I would make all independent schools lose their charitable status unless they were fully inclusive.

seeker · 17/06/2012 22:46

"Yes, I have read your posts, seeker. Your OP began by stating that the only alternative to grmaar schols for the 77% of pupils who failed the 11+, were shit secondary moderns, where kids were condemned to failure.

That's a lie - others from Kent on this thread have stated that is a lie.

And even if it were true, it would only provide an argument to improve secondary moderns, not get rid of successful and popular grammar schools.

I had hoped for a rebittal of my earlier points, seeker, re the left-wing ideal being differentiation not identikit education. But clearly you haven't read my posts."

Ok. In my OP I talked about the town I live in, where there is grammar or high school. No other options. So not a lie-(not sure where that came from) and I didn't say the high school was shit. Not sure where that came from either.

And I have never said that identikit education as a good idea. That's why I'm in favour of setting.

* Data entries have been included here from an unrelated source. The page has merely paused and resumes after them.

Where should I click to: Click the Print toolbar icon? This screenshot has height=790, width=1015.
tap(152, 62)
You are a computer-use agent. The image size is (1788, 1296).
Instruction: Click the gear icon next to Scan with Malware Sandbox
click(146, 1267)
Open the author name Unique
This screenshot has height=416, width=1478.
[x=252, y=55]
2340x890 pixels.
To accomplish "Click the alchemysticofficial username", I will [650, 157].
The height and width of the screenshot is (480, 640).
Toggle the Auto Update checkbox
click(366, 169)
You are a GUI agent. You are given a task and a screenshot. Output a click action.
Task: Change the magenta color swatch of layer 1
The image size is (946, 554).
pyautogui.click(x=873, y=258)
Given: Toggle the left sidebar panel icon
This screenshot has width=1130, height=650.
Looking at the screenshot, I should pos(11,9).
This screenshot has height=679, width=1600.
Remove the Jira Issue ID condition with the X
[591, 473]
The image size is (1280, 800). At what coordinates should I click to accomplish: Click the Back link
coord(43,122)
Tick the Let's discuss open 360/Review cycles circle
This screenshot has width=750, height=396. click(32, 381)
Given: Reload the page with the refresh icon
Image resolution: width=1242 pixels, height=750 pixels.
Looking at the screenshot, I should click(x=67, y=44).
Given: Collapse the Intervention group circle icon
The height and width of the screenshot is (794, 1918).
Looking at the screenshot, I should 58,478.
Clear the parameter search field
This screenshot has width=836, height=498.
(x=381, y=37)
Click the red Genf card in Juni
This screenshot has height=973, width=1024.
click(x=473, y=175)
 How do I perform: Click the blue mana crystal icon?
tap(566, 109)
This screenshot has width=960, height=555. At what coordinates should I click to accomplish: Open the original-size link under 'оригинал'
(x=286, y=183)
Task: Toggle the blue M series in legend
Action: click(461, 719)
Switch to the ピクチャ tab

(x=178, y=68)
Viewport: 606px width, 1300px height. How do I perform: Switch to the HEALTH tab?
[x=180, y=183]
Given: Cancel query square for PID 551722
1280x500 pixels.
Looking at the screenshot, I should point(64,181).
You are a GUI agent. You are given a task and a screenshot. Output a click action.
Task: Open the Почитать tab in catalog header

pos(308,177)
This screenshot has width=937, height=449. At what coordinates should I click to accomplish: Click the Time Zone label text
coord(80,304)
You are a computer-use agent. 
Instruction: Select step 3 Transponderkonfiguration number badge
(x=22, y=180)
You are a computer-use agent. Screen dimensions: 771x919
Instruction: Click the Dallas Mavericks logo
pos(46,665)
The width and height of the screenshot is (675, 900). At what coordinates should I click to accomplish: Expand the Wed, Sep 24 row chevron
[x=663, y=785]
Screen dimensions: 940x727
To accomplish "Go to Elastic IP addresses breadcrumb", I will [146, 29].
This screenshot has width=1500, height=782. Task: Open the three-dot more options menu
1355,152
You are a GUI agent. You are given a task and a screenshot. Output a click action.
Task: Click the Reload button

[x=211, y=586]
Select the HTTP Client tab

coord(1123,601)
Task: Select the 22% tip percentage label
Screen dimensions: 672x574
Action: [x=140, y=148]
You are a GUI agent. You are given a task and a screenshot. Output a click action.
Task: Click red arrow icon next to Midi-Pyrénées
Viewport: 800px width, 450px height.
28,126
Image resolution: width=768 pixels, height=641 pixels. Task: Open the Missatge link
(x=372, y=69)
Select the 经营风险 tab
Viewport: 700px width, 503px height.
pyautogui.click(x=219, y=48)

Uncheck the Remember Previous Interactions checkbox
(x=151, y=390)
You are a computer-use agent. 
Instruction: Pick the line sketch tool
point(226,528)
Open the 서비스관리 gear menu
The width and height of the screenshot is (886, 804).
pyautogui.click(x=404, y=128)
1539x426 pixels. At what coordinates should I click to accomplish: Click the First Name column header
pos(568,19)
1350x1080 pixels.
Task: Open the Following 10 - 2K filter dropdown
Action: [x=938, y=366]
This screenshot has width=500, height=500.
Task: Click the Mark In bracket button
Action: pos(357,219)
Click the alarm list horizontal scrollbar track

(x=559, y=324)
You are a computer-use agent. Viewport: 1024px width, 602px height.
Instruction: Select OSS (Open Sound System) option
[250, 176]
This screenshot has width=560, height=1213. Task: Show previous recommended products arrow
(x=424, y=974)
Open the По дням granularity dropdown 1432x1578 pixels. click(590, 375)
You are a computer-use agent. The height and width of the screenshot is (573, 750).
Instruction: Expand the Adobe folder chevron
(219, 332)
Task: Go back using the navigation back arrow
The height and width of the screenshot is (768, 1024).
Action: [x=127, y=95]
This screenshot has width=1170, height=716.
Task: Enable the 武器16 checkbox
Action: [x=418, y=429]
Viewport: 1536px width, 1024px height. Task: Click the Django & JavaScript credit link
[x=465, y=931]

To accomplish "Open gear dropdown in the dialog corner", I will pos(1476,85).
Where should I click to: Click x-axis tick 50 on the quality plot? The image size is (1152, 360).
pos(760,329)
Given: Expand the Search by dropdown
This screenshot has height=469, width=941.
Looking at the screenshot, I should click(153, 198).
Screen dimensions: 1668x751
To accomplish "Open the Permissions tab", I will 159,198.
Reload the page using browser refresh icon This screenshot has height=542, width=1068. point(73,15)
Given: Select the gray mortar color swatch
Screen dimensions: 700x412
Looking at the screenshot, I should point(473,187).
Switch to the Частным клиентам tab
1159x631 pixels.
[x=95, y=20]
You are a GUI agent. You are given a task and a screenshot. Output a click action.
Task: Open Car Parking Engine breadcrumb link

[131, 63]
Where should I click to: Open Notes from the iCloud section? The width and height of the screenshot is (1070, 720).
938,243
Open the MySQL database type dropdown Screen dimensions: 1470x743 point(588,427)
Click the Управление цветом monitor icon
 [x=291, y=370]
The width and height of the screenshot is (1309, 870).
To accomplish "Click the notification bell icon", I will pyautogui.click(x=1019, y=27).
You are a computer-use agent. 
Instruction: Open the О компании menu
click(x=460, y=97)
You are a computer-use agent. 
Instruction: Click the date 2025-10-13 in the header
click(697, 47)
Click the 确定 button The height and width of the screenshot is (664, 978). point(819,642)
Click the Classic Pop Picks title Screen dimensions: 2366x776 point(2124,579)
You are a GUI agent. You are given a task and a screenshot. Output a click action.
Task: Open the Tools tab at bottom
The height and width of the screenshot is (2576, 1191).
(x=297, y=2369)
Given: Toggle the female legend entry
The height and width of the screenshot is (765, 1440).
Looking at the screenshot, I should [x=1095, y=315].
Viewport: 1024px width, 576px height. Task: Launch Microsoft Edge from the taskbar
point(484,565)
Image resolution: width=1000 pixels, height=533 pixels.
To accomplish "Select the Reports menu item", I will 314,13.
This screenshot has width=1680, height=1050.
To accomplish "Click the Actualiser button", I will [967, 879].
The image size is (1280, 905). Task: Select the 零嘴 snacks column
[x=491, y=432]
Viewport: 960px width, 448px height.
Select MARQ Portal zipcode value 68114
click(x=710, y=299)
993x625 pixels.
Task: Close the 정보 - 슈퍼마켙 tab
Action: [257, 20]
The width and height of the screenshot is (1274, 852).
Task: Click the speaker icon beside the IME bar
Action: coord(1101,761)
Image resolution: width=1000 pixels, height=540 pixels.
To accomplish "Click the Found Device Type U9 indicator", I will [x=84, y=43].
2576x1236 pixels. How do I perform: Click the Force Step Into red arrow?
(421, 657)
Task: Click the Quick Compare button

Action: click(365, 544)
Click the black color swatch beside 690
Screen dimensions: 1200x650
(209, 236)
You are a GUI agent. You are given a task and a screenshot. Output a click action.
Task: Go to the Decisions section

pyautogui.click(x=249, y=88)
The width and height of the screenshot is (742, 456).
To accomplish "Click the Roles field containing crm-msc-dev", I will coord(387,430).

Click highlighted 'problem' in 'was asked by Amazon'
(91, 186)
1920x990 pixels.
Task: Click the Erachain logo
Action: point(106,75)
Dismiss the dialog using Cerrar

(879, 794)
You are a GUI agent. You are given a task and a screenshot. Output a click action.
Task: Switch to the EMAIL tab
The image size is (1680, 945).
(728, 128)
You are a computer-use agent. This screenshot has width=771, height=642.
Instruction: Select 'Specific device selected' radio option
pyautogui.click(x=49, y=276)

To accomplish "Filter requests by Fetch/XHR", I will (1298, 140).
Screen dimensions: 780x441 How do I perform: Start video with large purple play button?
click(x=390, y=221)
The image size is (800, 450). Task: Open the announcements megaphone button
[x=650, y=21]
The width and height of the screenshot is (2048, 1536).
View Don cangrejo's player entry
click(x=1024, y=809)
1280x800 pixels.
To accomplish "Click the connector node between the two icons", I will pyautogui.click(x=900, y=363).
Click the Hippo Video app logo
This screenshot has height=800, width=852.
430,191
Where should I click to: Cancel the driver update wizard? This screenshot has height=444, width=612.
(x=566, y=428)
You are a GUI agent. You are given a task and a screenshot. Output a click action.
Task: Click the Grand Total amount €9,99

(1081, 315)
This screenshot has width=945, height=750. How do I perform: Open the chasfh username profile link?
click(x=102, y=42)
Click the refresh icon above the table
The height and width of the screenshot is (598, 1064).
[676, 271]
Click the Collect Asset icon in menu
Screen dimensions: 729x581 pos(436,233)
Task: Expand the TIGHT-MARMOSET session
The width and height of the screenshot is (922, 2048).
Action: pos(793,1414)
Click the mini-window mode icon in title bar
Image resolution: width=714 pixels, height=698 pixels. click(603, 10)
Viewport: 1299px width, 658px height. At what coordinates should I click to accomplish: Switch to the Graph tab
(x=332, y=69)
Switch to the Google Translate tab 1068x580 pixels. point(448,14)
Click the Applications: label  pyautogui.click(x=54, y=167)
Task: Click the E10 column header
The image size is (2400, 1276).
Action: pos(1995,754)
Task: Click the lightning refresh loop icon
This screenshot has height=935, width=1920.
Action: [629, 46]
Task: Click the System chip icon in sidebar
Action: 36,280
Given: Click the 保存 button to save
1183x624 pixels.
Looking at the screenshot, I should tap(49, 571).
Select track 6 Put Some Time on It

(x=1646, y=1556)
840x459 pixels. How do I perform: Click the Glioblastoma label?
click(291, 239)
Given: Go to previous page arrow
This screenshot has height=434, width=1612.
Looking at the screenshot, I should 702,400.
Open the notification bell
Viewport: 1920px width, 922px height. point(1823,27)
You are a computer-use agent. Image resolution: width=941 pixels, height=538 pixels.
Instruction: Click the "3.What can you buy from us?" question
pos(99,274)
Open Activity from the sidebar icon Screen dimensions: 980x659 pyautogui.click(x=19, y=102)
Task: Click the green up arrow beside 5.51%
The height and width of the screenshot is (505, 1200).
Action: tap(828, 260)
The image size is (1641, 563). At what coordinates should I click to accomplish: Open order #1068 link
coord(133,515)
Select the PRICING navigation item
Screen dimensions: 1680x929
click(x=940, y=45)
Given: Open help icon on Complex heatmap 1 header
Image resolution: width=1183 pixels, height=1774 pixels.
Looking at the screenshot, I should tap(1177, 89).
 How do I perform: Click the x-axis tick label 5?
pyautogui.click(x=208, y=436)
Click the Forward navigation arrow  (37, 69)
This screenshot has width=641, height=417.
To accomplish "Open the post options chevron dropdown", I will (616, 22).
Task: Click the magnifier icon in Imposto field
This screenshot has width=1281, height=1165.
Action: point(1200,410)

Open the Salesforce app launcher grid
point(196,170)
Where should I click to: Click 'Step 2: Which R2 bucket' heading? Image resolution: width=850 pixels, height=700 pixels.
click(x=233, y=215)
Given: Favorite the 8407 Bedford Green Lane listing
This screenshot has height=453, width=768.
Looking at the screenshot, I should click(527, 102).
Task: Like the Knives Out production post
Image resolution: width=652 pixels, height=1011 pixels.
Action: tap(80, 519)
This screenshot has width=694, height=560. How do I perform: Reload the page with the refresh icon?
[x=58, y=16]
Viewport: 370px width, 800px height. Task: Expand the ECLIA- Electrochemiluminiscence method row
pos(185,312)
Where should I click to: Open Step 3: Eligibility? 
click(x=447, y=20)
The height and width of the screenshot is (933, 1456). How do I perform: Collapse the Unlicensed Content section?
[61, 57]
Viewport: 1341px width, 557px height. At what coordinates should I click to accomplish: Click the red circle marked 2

And I have not labelled anyone as a failure. Or a goat. Metabilis, that was a low blow- once I realised that you were offended by my "sheep and goats" shorthand on another thread, I apologised and promised not to use it again. Which I haven't. I don't know why you though it necessary to bring it up on here- maybe because you have no ammunition against my actual arguments? Just a thought.

OP posts:
CouthyMow · 17/06/2012 22:53

But setting surely STILL labels some DC's as a 'failure', if that's how you look at educating the more academic pupils in a separate room from the more vocational pupils. Separate room, separate school, what's the difference??

Metabilis3 · 17/06/2012 22:59

@seeker I brought it up here because you specifically claimed you had not labelled anyone. Which is not true. You consistently call people failures. Your arguments are ridiculous and have been demolished in thread after thread, you just move on to another thread and restate them again. There is no point in arguing with you, you clearly refuse to accept anything other than selection by income/post code. All that is left is to pick you up when you deliberately post falsehoods (as opposed to views with which I disagree). You do label people. You are obsessed with labeling people.

seeker · 17/06/2012 22:59

The difference is the possibility of movement.

OP posts:
exoticfruits · 17/06/2012 22:59

It doesn't label them as failures because they can move. DS moved from set 3 to set one in maths in year 7-had he been in a secondary modern his set 3 would have been set 1 with nowhere to go.
At 14yrs they could choose which route to go-a DC who is not academic isn't going to choose the academic route.
In my secondary modern we all chose the routes that were right for us-and all were quite happy.
I can't see why it needs to be a different building.

exoticfruits · 17/06/2012 23:02

Those who chose the farming option were quite happy outside with the animals-I chose O'levels and never got outside with the animals. Neither group would have swapped.